__DIRECTIVE 1__
In the talk on lessons from Latin America, which conservative Englishman is said to have called the French Revolution the most important of its epoch?
__DIRECTIVE 2__
Extend the talk on lessons from Latin America, picking up after its final sentence.

__PASSAGE TO READ__
Lessons from Latin America

Against the Current, No. 41, November/December 1992

Manuel Aguilar Mora

I WANT TO emphasize the lessons of the Twentieth Century Revolution–a title that the organizers of the summer school invented to overwhelm us. I want to limit myself to some lessons we can draw from the Latin American experience. Of course this is a very difficult task, but it is indispensable to draw the lessons of this incredible century that is going to finish soon.

Apparently Edmund Burke, the conservative Englishman who confronted the French Revolution in his time two centuries ago, said “The French Revolution is the most important that humanity has known in this epoch.” We can now say, likewise, that the twentieth century of the Russian Revolution and all the subsequent events is the most important century that humanity has lived since its beginning. Of course this difficult task will go on in the next years as we live through tremendous changes.

I think one of the most important general lessons of these revolutions is not only for the Latin American scenario. It is a lesson that, for the socialist movement throughout the whole world, this has been a century of tragedy more than victory. I agree with the comrades who said that the twentieth century will pass as the century where socialism was betrayed, and above all, the century of the experience of Soviet degeneration and Stalinism, of social democracy, of the diverse nationalistic socialist movements in the Third World.

All of these problems confront us. The incredible, numerous, instantaneous and fruitful rebellions all over the world in general confronted capitalism but ended in defeat and betrayal without overcoming the capitalist system as a whole.

A Need To Be Self-Critical

Because of this, one of the main lessons, I think, is that we must also be very self-critical. This spirit that Joanna introduced to the discussion is good because we must question everything. We must be critical of others, of course, but we must be self-critical. For better or for worse our current is less responsible for the tragedy, this is clear, but our shoulders still must bear some of this responsibility.

__SUPPLIED INFORMATION__
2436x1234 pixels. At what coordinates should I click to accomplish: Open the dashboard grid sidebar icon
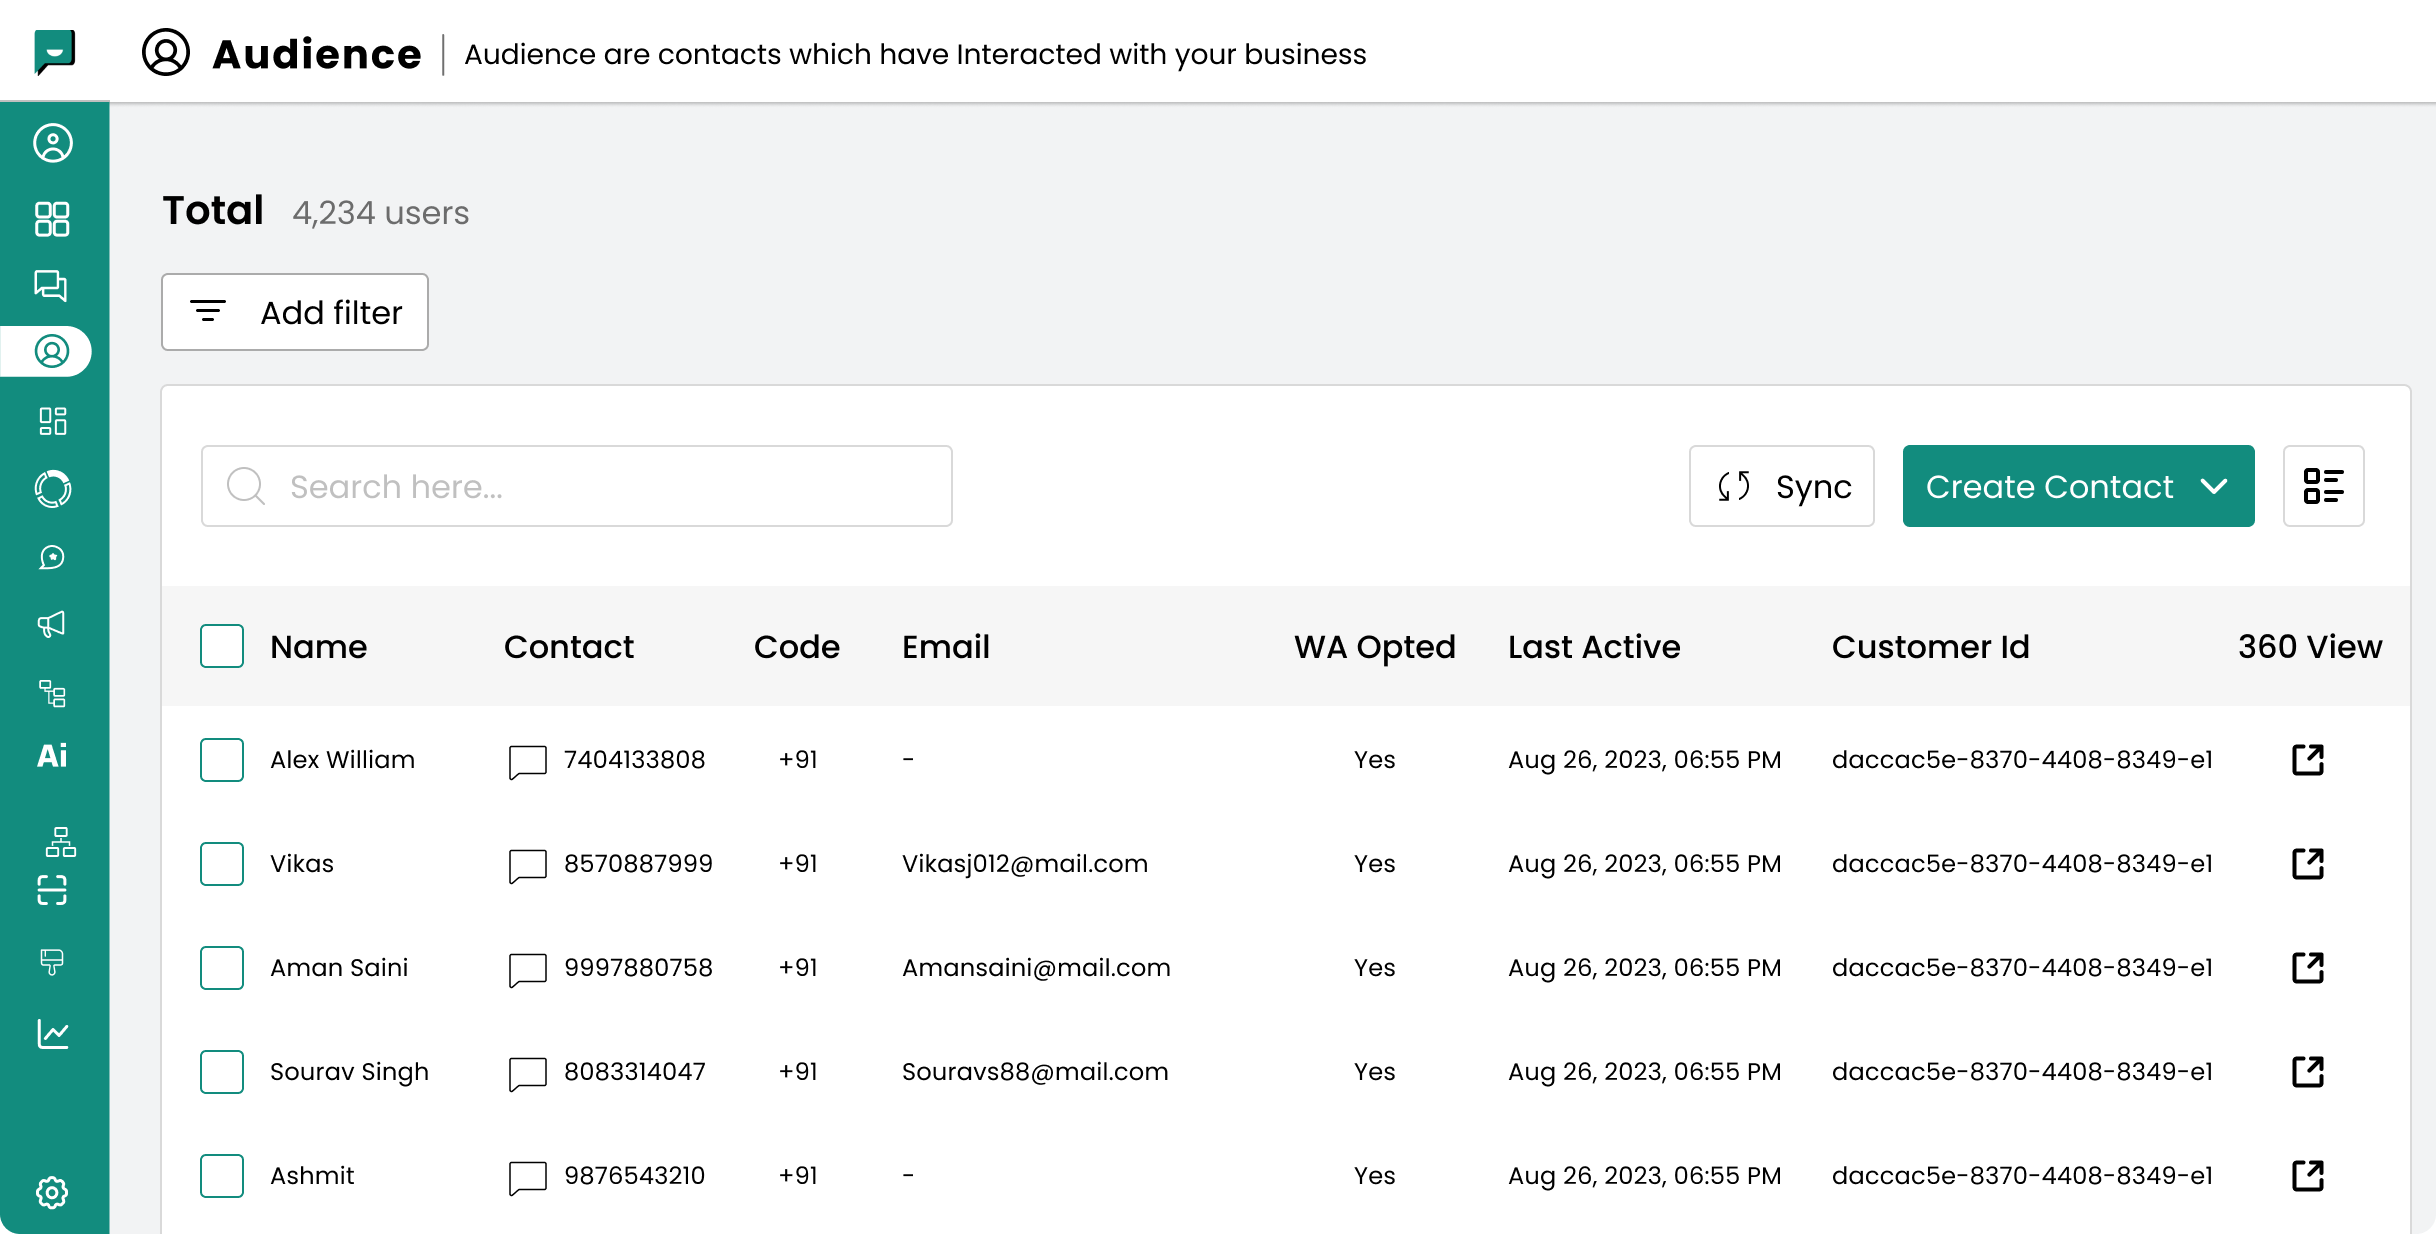(52, 219)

__EXERCISE RESULT 1__
Edmund Burke

__EXERCISE RESULT 2__
I will try to draw some lessons from five revolutionary processes that Latin America experienced in this century. I will limit discussion to these five because they were national and they ended with a radical transformation of the countries where they took place. This does not mean that there were not other very important revolutionary processes but these five that took place in Mexico, Bolivia, Cuba, Chile and Nicaragua were processes that completely shook their societies.

In this experience that is so incredible, so kaleidescopic, so full of peculiarities that we cannot force them into a preconceived schema, can we draw some common lessons? Can we draw some general characteristics?

I would say that we can draw the following conclusions about Latin American revolutions: First, they were nationally specific movements. During their development and in the end some of them changed (above all the Chilean), but they didn’t come close to the characteristics of the “classical model” of the Russian Revolution by appealing to the international solidarity of the working class. They were movements with very clear national roots (of course the Russian Revolution had national roots, but the vanguard took those roots and internationalized them).

The revolutions I speak of were rooted completely in their particular cultural characteristics. In the Mexican, Bolivian and Nicaraguan experiences, some of the sectors tried to return to the past, not to project the past into the future but to come back to what they knew before. The Mexican peasants made the revolution to stop the so-called progressive transformation of capitalism in Mexico. In a certain way so did the peasants in Nicaragua and Bolivia.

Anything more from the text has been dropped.